Need to vent

EDS1275

Banned
Joined
Nov 23, 2013
Messages
4,385
Reaction score
3,668
see, this is why i never married or had kids.... too great of a mental burden
 

EDS1275

Banned
Joined
Nov 23, 2013
Messages
4,385
Reaction score
3,668
And the chicks didn't dig the third arm? :laugh2:


dude, thats just cruel. i was born with a third arm. you have no idea how much i was laughed at in school. i became a professional juggler. now who's laughing, huh
 

solteroblues

Senior Member
Joined
Jun 22, 2011
Messages
916
Reaction score
544
my whole life could be a dr Phil show, or more likely, Jerry Springer, almost all due to my wife's antics.

Fortunately, the mortgage was only like 1/3 of what ours is, a little more than my car payment, but I know we'll never recoup that. She was going to ask her mom to come up with half of it so we could get at least that much back, but her sister is going through a nasty divorce situation with her white trash husband who hasn't worked a job in about 10 years and all he does all day is do drugs and steal stuff. He's already broken into her house, and he's a registered sex offender
 

VictorB

Nothing left to do but smile, smile, smile
Super Mod
V.I.P. Member
Joined
May 31, 2007
Messages
52,879
Reaction score
197,538
Some people are addicted to drama.

And can't live a "normal" life without it.

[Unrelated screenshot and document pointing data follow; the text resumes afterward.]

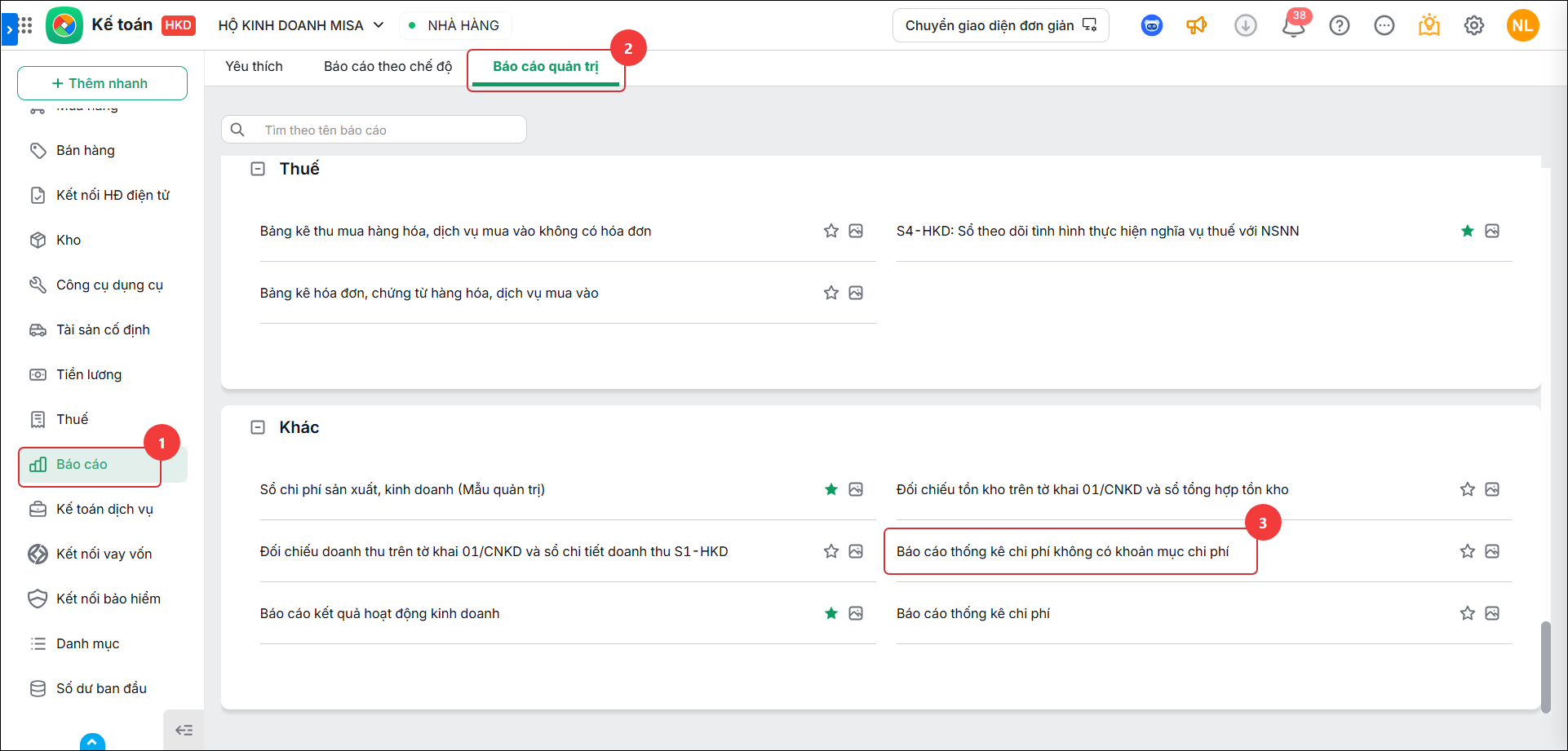
Task: Collapse the Khác report group
Action: [x=258, y=427]
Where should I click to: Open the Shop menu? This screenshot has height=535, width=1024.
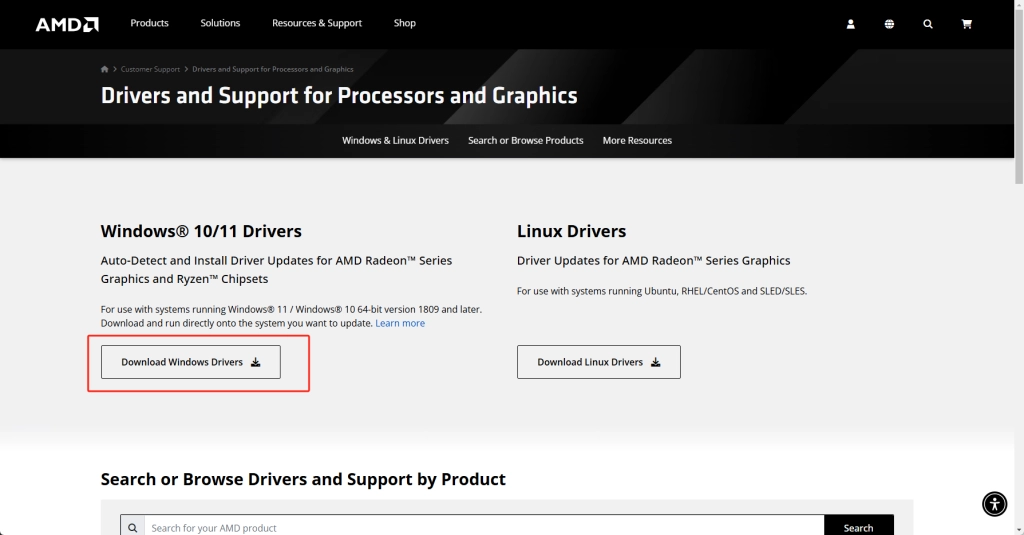[404, 23]
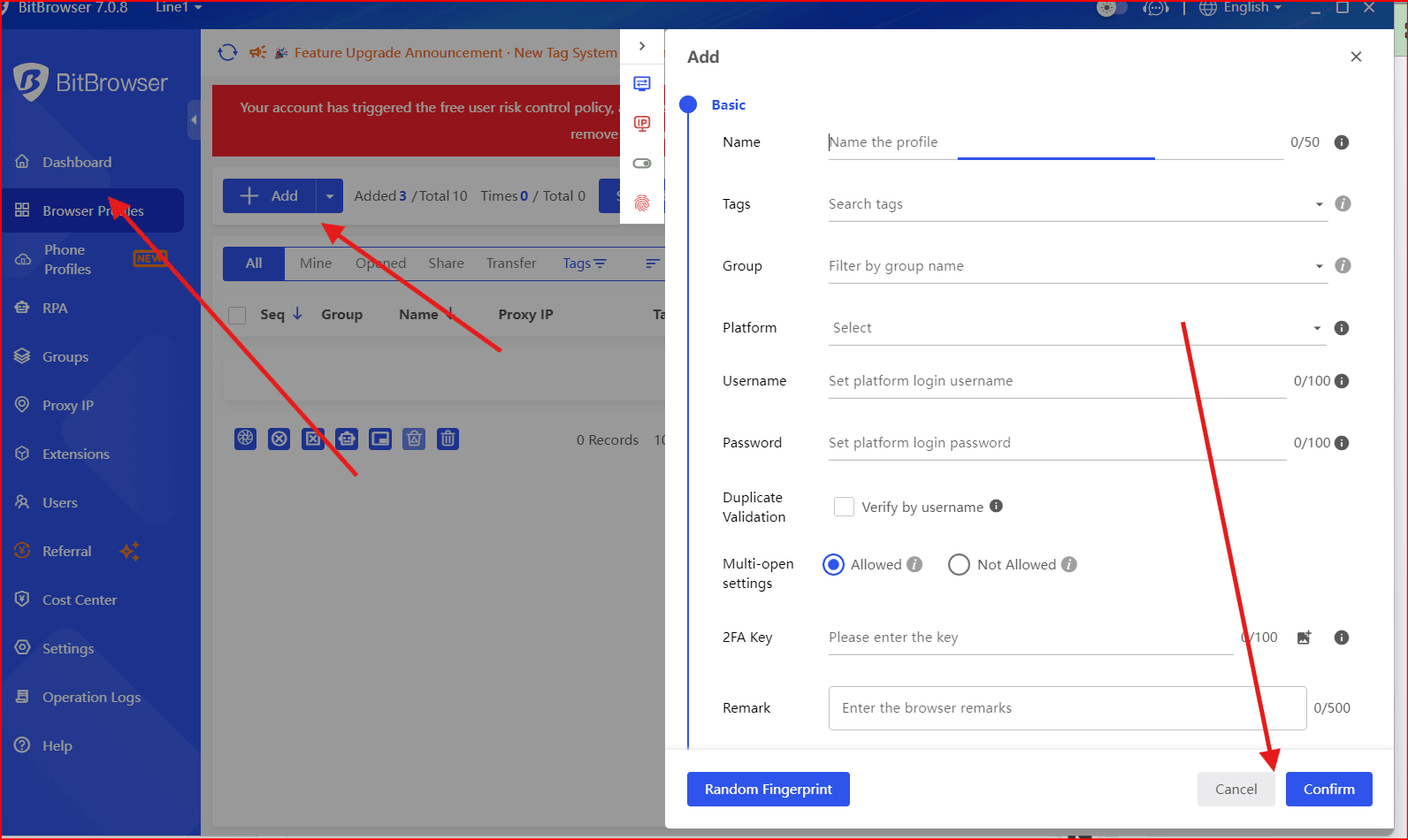Click the Random Fingerprint button
1408x840 pixels.
click(x=768, y=789)
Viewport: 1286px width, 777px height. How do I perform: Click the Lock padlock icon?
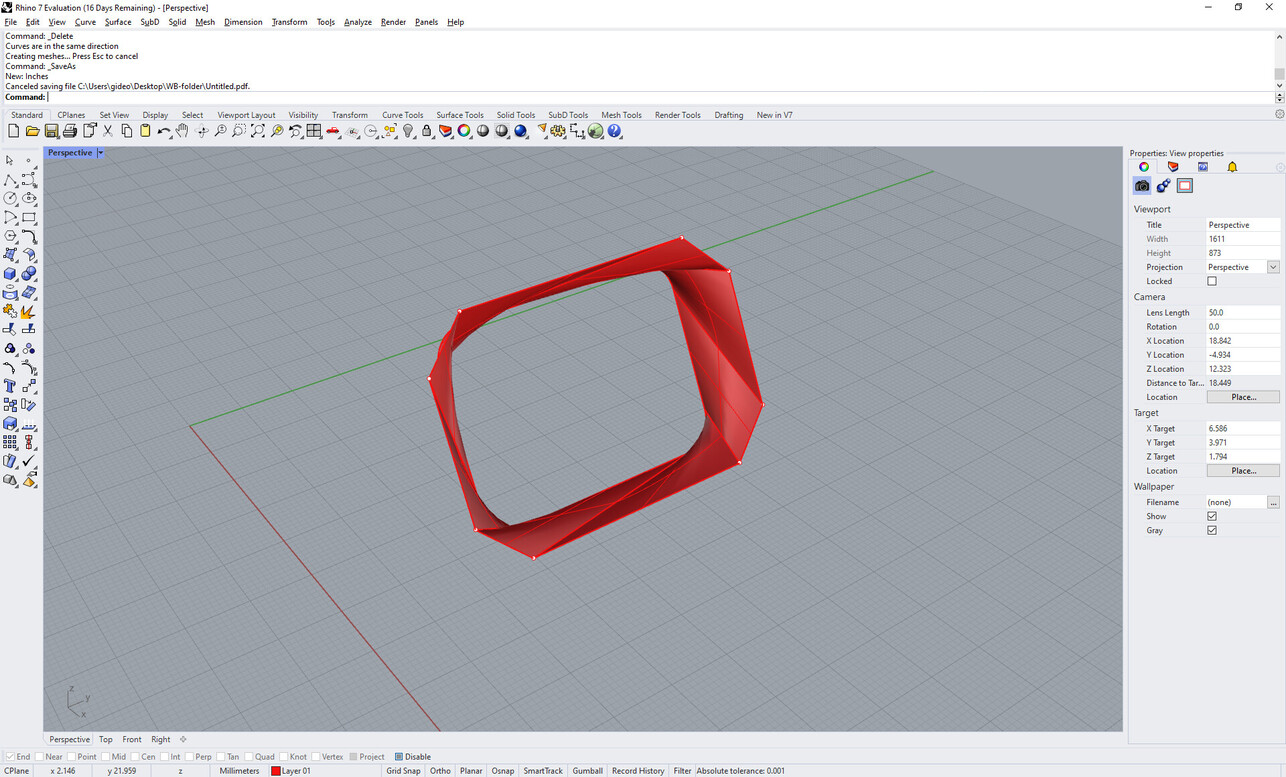click(427, 131)
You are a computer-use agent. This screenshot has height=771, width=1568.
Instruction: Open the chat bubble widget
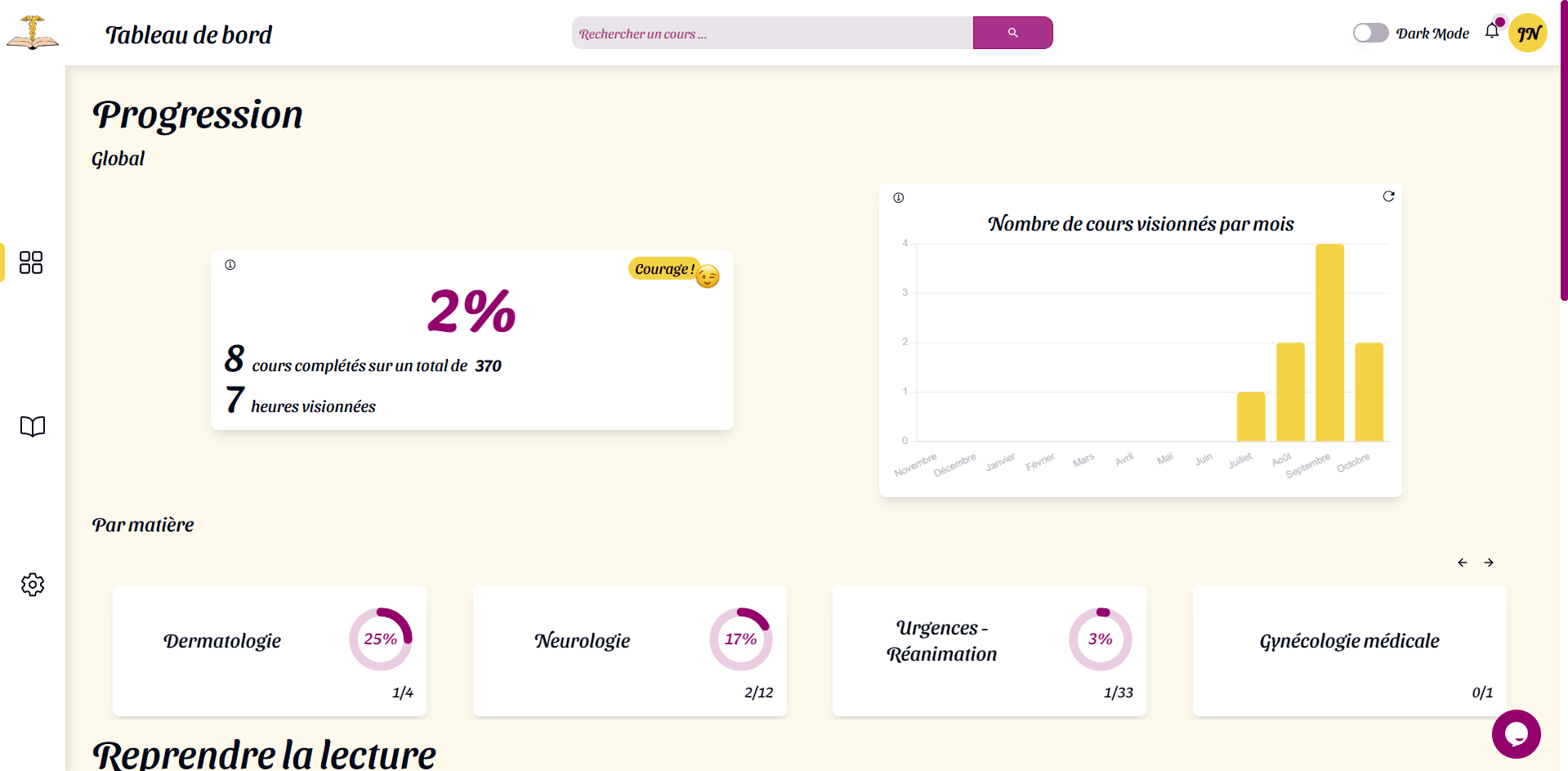tap(1516, 734)
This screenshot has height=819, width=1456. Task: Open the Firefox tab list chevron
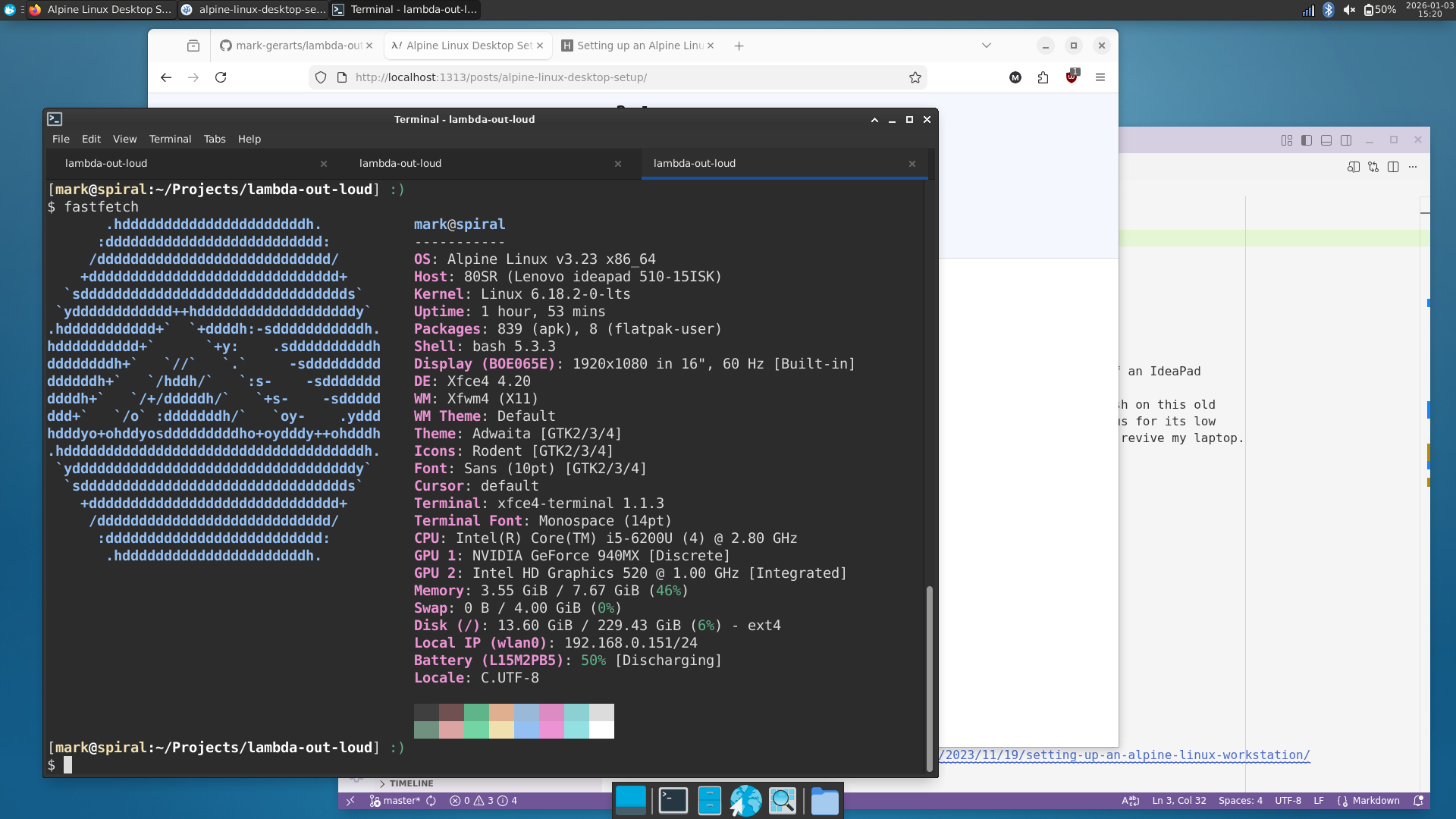click(986, 46)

And when there isn't any going on, they'll seek it out.
 

Sct13

Platinum Supporting Member
Joined
Sep 17, 2011
Messages
21,917
Reaction score
29,374
Many families are taking care of dad and mom...I have an uncle and his wife that I shelter, Talk about stress....And yes it is a strain on you and the family.

Really? looked for an apartment for you and him? Maybe you should look for an apartment for her and that vampire "friend."

At this point you need to take a passive stand, your nest for your children is of utmoast importance, food and health PERIOD...An outside is trying to worm her way into a comfortable life.

Shut down the accounts. All of them, and YOU make the choice who is staying and who is going. If your wife sees value in her family she will see it and come to her senses. If not then you may be happier.

Also people who are vampires are evil, they whisper crap to make you look bad and try to weaken you in the eyes of the ones they manipulate. She is chewing away at the very foundation of your childerens home. Your Life.

Your reaching out for help, go and get it...
 

EDS1275

Banned
Joined
Nov 23, 2013
Messages
4,385
Reaction score
3,668
a friend of mine lent his sister in law and her husband 75k to go into business or something.... never happened...never repaid. very uncomfortable to be around each other obviously. friends wife (her sister) told him to never bring it up (as it would cause strife). oh well indeed
 

solteroblues

Senior Member
Joined
Jun 22, 2011
Messages
916
Reaction score
544
funny you mention vampire, she used to be into devil worship and she really likes Twilight and all of that crap - even though she's supposed to be a Christian now...but she still talks about witchcraft and stuff.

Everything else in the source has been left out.